Mine de rien, le temps passe. J'ai beau être encore le plus jeune dans la pièce, bien souvent, cela est de moins en moins le cas. Mes vingt ans sont déjà loin. Je fais moi aussi partie de cette dernière génération qui a connu le monde sans Internet.
En France, selon l'Insee, 28 ans est l'âge moyen où les femmes ont leur premier enfant. C'était 24 ans dans les années 1960. Selon certains sondages américains, c'est aussi à 28 ans qu'une personne n'est plus considérée comme "jeune". C'est ce que pense également la SNCF, d'ailleurs, puisque ça y est, malgré un répit de quelques années, je n'ai plus droit à la carte jeune.
Je repense à tout ce que j'ai accompli, déjà (lire : ce qui a été fait). À tout le chemin parcouru. À tous ces souvenirs qui s'accumulent. "J'ai plus de souvenirs que si j'avais mille ans. Un gros meuble à tiroirs encombré de bilans, de vers, de billets doux, de procès, de romances, avec de lourds cheveux roulés dans des quittances, cache moins de secrets que mon triste cerveau." En déménageant, on mesure tout ce que l'on possède, de cartes postales, de lettres, de babioles, d'objets divers. On prend conscience aussi de toutes les images que l'on garde en mémoire, en tête ou au cœur.
Mais qu'ai-je appris, de la vie, que je ne savais pas à vingt ans ? Quelles leçons puis-je tirer de ces dernières années ? Voilà des questions qui ne sont pas simples, mais qui méritent d'être posées, je crois. Car au fond, grandir, ça devrait servir à ça : gagner en sagesse. Faire moins d'erreurs, comprendre ce qui se passe. Trouver, sinon un sens à la vie, du moins quelques principes fondateurs.
"Se mettre toujours dans des situations où il ne soit pas permis d'avoir de fausses vertus, mais où, comme le funambule sur sa corde, on ne puisse que tomber ou tenir - ou s'en sortir…" Nietzsche
J'ai découvert ce qu'était la vie active, le monde du travail, le stress, parfois, l'organisation d'une entreprise, ses travers.

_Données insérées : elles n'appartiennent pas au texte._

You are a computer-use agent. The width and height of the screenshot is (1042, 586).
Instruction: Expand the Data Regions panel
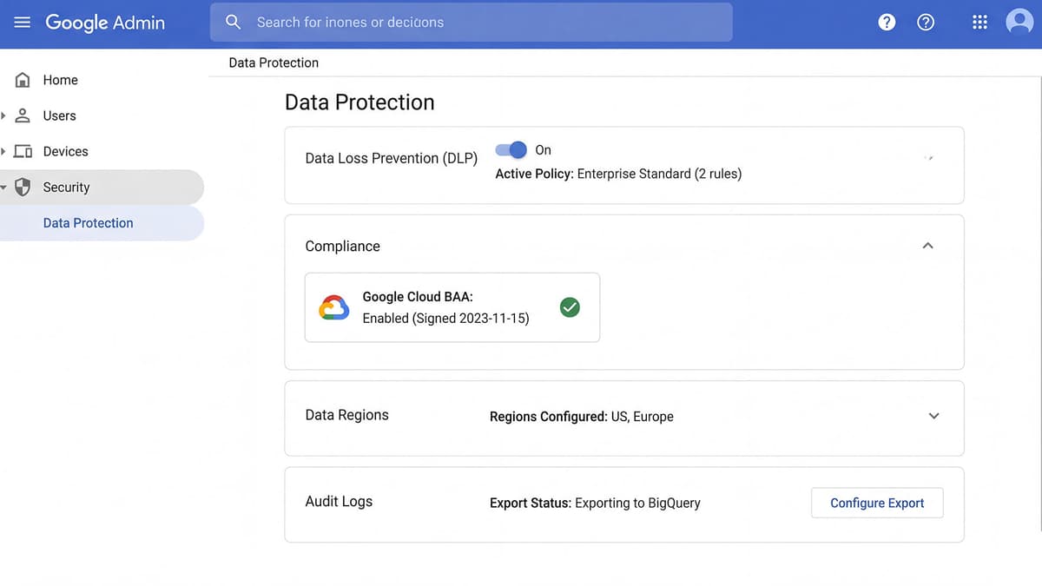click(x=933, y=416)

J'ai vu dans mon entourage des personnes qui n'étaient pas loin du burn out. J'ai compris ce qu'étaient les responsabilités professionnelles, ce que ça signifiait, de payer des impôts régulièrement. J'ai eu le temps de voir le monde changer.
J'ai été très triste, comme je ne l'avais jamais été. J'ai appris à ne pas le montrer. À me relever, comme un grand, en comprenant simplement enfin ce que racontaient tous ces romans que j'avais déjà lus, toutes ces chansons que j'avais déjà entendues. Ce n'était plus une fiction, une abstraction, c'était la vie. C'était mon tour. C'était à moi d'expérimenter tout ça.

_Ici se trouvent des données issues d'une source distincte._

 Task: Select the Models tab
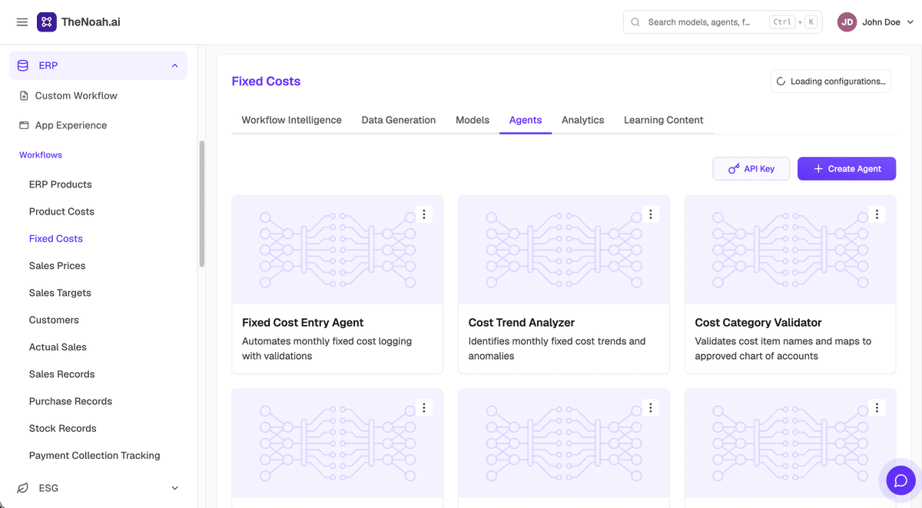(x=473, y=120)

J'ai ouvert un nouveau chapitre de vie, au sens fort cette fois, pour découvrir de nouveaux bonheurs quotidiens, de nouveaux univers, de nouvelles personnes. Ne pas repartir de zéro - encore heureux ! -, mais rebattre les cartes, pour un nouveau départ. Pour une nouvelle ivresse existentielle.
La seule différence, c'est que mine de rien, le temps passe.